No entanto, a qualidade do produto destinado ao mercado externo não é a mesma, segundo Nicolas Delauche, empreendedor francês que morou no Brasil. Para ele, a cachaça artesanal é mais saborosa do que a industrial, que compõe boa parte das exportações.
“Alguns [franceses] têm um preconceito, um clichê de álcool ruim por causa das cachaças industriais que têm chegado à França, mas a maioria deles quer provar a bebida”, explica.
Em 2018, a França foi o quarto país que mais importou cachaça no mundo, atrás do Paraguai, Alemanha e Estados Unidos. Nicolas Delauche viu então uma oportunidade de ampliar os negócios e desenvolver o mercado. Este ano ele co-fundou uma marca de cachaça sob o slogan “nascida no Brasil e criada na França”, com a intenção de apresentar um produto de qualidade para o paladar francês, que já conhece seu similar, o rum.
“O que queremos fazer em Paris é apresentar a cachaça como uma prima do rum, ou seja, vamos procurar sabores diferentes em um produto que seja bem próximo, mas também bastante diferenciado”, conta Delauche.
Desafios do mercado francês
Segundo Sylvie Casanovas, o maior desafio da cachaça para ganhar o mercado francês é a concorrência com outros destilados similares. A produção de cachaça é exclusivamente brasileira, enquanto o rum, por exemplo, é produzido em diversos países, como Antilhas Francesas, Cuba e ex-colônias inglesas no Caribe (Trinidade, Antígua e Barbados).
“Como o rum é produzido em todo o mundo, há uma chance maior de torná-lo conhecido do que a cachaça. A bebida também é consumida principalmente no Brasil, então, durante muito tempo, os brasileiros não procuraram necessariamente exportar o produto, enquanto o rum, sim”, explica.

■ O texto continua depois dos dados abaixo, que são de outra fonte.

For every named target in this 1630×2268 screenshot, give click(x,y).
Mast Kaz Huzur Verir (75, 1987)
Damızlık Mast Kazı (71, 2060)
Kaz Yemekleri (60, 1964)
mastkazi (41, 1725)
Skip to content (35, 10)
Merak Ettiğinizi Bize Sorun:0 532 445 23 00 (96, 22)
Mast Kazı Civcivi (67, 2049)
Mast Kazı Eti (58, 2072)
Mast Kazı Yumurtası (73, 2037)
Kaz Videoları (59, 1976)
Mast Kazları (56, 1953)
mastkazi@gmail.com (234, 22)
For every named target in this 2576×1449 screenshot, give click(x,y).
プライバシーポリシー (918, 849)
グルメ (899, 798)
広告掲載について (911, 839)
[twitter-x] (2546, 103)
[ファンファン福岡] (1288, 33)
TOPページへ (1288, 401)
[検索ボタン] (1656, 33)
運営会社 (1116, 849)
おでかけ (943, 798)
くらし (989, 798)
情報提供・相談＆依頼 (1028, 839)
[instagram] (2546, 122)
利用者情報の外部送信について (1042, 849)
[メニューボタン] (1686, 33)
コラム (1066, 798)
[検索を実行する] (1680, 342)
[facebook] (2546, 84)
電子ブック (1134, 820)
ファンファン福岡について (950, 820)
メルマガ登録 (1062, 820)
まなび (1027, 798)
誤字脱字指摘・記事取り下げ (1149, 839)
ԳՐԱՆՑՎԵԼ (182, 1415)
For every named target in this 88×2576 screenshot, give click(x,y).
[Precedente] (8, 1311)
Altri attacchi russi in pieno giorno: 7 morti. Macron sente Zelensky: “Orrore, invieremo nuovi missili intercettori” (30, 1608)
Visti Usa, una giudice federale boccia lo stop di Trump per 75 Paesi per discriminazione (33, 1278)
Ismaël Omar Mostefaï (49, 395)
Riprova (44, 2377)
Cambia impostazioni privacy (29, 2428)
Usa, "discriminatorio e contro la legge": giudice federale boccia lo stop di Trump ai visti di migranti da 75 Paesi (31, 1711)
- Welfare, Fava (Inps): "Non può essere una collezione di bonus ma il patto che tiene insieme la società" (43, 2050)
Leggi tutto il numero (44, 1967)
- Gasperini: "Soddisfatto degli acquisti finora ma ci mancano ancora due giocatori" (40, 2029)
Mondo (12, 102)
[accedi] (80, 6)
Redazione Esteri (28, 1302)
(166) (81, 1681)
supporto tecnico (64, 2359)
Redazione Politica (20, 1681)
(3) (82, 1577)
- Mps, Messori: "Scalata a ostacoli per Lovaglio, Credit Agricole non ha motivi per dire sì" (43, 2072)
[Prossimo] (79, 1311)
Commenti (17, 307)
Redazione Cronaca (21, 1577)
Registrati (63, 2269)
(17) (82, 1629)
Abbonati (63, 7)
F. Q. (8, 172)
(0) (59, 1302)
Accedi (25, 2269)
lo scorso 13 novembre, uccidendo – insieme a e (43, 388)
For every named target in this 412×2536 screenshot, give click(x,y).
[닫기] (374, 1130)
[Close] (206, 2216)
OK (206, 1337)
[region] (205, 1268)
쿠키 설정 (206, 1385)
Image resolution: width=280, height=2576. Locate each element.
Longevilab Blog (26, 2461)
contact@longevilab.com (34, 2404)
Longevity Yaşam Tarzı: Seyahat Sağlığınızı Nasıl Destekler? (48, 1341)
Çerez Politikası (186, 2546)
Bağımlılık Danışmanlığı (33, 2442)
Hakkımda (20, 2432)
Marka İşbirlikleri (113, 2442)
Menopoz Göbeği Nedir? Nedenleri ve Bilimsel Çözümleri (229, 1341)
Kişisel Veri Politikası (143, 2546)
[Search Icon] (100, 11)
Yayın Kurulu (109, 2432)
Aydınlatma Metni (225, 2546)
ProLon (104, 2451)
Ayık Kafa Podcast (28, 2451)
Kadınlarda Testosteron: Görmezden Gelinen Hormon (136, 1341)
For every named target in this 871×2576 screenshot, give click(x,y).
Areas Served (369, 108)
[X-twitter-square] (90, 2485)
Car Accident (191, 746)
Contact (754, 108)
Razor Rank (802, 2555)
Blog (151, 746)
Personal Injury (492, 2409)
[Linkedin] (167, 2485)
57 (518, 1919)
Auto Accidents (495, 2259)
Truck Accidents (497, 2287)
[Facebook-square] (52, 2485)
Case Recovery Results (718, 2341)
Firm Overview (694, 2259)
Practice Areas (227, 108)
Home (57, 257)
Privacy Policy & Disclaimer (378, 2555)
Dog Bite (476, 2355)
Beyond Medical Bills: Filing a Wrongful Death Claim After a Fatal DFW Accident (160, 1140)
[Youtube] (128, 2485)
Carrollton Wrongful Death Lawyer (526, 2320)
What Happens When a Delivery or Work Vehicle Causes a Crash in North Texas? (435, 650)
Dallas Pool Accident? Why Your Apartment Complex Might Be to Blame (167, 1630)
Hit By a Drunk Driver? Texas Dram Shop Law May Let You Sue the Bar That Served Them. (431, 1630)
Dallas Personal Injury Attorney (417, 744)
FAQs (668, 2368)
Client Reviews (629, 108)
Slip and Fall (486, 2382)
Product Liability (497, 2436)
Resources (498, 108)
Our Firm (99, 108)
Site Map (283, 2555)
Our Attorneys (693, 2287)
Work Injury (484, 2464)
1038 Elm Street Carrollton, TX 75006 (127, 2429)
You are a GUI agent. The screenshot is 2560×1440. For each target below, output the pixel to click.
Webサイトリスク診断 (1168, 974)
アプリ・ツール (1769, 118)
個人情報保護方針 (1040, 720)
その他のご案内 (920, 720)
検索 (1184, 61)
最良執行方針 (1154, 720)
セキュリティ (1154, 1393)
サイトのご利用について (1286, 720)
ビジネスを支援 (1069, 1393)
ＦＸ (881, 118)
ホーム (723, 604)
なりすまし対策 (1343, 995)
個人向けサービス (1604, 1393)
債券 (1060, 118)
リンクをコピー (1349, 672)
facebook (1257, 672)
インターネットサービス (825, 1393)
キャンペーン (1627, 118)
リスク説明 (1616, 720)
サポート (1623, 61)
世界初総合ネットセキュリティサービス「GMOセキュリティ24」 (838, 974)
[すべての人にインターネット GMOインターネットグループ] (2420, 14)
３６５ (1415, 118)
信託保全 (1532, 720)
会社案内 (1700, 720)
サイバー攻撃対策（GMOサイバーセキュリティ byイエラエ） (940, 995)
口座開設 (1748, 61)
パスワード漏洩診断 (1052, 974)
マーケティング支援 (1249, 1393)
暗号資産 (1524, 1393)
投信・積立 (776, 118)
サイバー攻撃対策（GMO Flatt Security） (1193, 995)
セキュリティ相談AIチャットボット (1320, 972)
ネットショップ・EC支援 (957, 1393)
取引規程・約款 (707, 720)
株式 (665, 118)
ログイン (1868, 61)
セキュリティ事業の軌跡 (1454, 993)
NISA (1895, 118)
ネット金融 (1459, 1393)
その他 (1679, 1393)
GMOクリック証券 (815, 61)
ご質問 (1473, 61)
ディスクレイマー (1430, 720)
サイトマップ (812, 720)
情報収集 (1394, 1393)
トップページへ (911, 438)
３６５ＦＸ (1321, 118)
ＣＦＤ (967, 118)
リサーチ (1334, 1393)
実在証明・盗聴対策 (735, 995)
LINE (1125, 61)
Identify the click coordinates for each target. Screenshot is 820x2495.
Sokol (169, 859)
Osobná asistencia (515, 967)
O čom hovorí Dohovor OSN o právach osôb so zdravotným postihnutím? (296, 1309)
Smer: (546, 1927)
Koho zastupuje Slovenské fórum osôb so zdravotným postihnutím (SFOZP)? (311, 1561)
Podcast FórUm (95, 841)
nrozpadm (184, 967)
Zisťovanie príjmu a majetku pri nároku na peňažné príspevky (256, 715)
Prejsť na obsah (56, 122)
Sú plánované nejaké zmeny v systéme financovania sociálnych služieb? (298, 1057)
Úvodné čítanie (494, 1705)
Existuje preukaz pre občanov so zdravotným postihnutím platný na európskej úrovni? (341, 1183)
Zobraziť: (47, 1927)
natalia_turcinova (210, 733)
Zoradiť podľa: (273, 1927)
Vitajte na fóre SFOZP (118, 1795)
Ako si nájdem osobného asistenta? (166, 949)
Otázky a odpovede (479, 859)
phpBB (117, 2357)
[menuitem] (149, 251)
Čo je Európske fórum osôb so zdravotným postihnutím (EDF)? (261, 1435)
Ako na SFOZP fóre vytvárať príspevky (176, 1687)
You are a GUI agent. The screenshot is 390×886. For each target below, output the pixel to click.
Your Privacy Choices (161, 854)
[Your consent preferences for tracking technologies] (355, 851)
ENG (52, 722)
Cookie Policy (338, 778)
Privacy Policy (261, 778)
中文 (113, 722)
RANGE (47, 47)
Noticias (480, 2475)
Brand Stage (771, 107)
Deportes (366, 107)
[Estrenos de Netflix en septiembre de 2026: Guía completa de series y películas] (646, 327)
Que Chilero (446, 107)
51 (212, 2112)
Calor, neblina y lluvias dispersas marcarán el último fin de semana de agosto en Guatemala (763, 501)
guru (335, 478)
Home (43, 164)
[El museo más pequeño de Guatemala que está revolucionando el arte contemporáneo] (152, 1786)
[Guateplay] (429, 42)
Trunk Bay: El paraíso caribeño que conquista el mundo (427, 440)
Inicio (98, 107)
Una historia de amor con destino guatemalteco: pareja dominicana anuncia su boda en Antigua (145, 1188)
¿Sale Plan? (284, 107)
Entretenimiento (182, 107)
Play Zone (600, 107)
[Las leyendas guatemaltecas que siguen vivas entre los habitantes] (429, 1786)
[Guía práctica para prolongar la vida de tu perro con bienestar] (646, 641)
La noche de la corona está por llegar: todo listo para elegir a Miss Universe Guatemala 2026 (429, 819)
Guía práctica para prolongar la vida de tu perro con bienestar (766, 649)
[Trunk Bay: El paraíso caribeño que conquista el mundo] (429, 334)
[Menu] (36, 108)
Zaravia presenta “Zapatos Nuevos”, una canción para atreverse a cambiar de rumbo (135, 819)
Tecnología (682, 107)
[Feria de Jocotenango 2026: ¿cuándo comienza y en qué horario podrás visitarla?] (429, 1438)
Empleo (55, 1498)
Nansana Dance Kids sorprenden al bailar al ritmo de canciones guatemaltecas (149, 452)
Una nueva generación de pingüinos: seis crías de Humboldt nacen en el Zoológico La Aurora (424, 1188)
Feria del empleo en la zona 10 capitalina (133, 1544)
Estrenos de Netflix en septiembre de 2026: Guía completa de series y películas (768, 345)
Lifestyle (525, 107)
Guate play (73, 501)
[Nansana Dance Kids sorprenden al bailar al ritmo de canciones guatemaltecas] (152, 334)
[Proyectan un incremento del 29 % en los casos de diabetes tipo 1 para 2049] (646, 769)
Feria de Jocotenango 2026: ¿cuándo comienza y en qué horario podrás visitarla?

Para Casanovas, conquistar os franceses vai exigir servir mais qualidade para compensar o preço que muitos podem considerar amargos de mais.
“No Brasil, você pode encontrar excelentes cachaças de € 5 a 15 euros (R$ 23 a R$ 69). Quando elas chegam à França, obviamente são acrescidas do custo de exportação, transporte, impostos e comissão dos distribuidores. Você pode ter um produto que vai custar o dobro ou até o triplo do valor brasileiro. Comprar uma cachaça, que já não é muito conhecida, a € 35 ou € 40 (R$ 162 ou R$ 185) pode doer no bolso”, explica
Para incentivar o consumo e a cultura da cachaça na França, é preciso um tempo de experimentação, segundo Casanovas. Ela sugere mais bares e festas de temática brasileira que usam bons produtos, mais visitas dos produtores às grandes exposições de bebidas alcoólicas e preços mais baixos.
“Para evitar comprar uma cachaça de € 40, muitos bares compram cachaças a preço de custo, o que obviamente não ajuda os franceses a conhecer as boas cachaças”, diz Casanovas. “Eu acho que existe um trabalho de educação a se fazer sobre o produto, para mostrar que a paleta de cachaças é muito, muito variada.”
Enquanto a cultura latina, e especificamente brasileira, ganha mais popularidade na Europa, Nicolas Delauche acredita que a cachaça, pura ou em coquetel, se tornará ainda mais fiel às do seu país de origem. “A história entre a cachaça e a França é relativamente nova, mas há uma boa chance que 2020 seja o ano da cachaça na França e na Europa”, afirma.